Reviews for Something About Jamie is Off
Guest chapter 1 . 2/22/2013
Wow that was really good, I think I know what's "off " about him...
Flabbergasted Flock chapter 1 . 2/14/2012
I have no idea... Mind telling me?
macabre thoughts chapter 1 . 7/28/2010
This is an excellent piece of narrative. It has a good rhythm to it, and paints a compelling picture from the point of view of an aging woman. Thanks for sharing this.

(I agree with the person below me that saying what is off might spoil it for others.)

And critique.


...Is actually spelt "ingrained", and for clarity I would generally mention what it is 'ingrained' into, even if the words are as simple as 'ingrained into me' or 'into my mind'. There's room for expostition there, but whatever your style.

"since before we married twenty-two and a half years ago"

I would put a comma between 'married' and 'twenty-two', to help make the sentence feel more natural. I feel this way about a few lines in the story, including "two beautiful teenage girls who have left for college". But again, it is a matter of style.

I really liked the statements of how Jamie 'wouldn't ever tell' his secret and how 'he could have it'. It was respectful and almost resentful, somehow emotional whilst being matter-of-fact. Those lines had the feeling of a repetition without actually being one.

Keep writing!

J.H. Fitzgerald chapter 1 . 7/10/2010
I think I know what's off. But I won't say it in a review, because I for one hate getting spoiler-ed in reviews.

I enjoy the repetition of things, here. I get the feeling that this is what's running through the narrator's head as she's looking at her husband, and she's thought the same things over and over and over again, for the whole of their marriage.
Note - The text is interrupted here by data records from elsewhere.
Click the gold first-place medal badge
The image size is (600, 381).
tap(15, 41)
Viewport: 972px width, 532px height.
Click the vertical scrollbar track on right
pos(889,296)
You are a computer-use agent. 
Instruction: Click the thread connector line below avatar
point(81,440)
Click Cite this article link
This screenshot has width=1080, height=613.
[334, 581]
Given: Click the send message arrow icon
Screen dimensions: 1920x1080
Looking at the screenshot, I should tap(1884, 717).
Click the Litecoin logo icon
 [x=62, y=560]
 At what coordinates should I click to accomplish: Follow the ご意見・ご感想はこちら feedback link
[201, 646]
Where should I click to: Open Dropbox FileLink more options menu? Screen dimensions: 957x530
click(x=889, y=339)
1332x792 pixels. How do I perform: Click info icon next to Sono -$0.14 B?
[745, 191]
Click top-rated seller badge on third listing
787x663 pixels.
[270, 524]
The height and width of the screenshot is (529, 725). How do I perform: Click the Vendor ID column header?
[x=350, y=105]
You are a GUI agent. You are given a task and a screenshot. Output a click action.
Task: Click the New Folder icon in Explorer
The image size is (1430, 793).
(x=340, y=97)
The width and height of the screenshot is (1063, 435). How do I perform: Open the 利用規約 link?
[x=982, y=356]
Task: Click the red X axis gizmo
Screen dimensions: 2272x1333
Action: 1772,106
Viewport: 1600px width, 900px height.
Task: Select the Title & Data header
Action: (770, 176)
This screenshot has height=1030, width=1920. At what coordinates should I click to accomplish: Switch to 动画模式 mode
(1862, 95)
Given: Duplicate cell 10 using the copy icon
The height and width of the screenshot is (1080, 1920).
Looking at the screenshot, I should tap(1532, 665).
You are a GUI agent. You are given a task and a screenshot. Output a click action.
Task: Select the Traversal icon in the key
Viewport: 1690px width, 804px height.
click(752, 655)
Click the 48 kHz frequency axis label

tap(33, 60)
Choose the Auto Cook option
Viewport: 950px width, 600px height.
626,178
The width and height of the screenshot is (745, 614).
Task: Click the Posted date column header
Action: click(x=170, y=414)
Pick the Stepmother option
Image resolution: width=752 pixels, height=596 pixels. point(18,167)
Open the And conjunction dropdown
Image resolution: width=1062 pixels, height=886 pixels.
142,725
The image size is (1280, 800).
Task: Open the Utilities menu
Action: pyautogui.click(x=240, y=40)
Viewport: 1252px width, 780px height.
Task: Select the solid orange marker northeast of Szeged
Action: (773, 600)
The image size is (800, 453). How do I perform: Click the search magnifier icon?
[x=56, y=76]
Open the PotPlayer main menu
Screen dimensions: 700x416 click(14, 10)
That shows me a lot about her, more so than I would learn by being told.

A thought, though- even though there's mystery and vagueness, it's not for the wife's lack of understanding. That being said, when there's not much to grab on to so far as explanation goes, every tiny little detail becomes magnified. I felt a bit like the very specific details of "September" and "twenty-two years" were red herrings and stood out more than perhaps you intended (what I assume you intended, at least).

Also, I cringed at the phrase "stark realization"... kind of an overused phrase.